Hello. First time poster here. We have a 20’ x 50’ tunnel with 6 mil double poly and inflation fan - it’s a Gothic style frame from Multi Shelter Solutions. We are in the market for a heat source for this currently unheated structure. I’ve been keeping an eye out for a second-hand propane furnace on kijiji, but all the models I’ve seen so far appear much larger than what we’d need for this size of tunnel. We are looking for a unit that is capable of adequately heating this structure to a temperature sufficient to propagate tomatoes and peppers. Any advice or recommendations regarding BTU output, sourcing a furnace, or heating a polytunnel in general are appreciated. Thank you.
You could try using a gas boiler and heating a network of pipes buried under it. It’s a pretty efficient solution as the ground acts as a heat sink. Your heat will be released gradually from the ground and keep the root zone nice and toasty. However you’ll need to insulate the perimeter of the tunnel underground to not lose the heat to the outside of the tunnel.
I’ve worked in plenty of greenhouses with old furnaces (gas and oil) and they tend to be rather bulky in general. I would be careful with buying a furnace that is bigger (in BTU, not in size) than you need as that will decrease its fuel efficiency and shorten its lifespan because of the frequent short-cycling.

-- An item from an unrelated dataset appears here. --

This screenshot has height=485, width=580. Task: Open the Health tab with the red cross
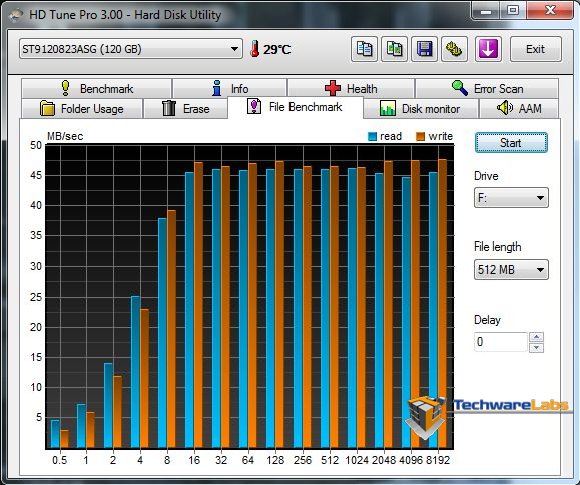click(x=351, y=88)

MSS should be able to help you determine the right size furnace and BTU’s needed for your tunnel. Or check this link for a quick and easy BTU calculator:
We also have a 20 x 50 double poly tunnel from Multi Shelter. It’s outfitted with a propane furnace so we can heat it for seedling production. I believe the output of the heater is 116,000 BTU. To be honest I’m not sure if that’s overkill. That’s just what they sold us when we went to our propane provider (probably should have done more research beforehand). I do know that it works really well. The major downside of propane heat is that it’s very expensive, and we learned very quickly that it doesn’t take long to go through a lot of propane.
To cut down on heating costs this season we are using a germination chamber to get seeds started. And we just built a table with bottom heat that we’ll use to keep our hot crops at a constant temperature without having to keep the whole house heated to a high temp.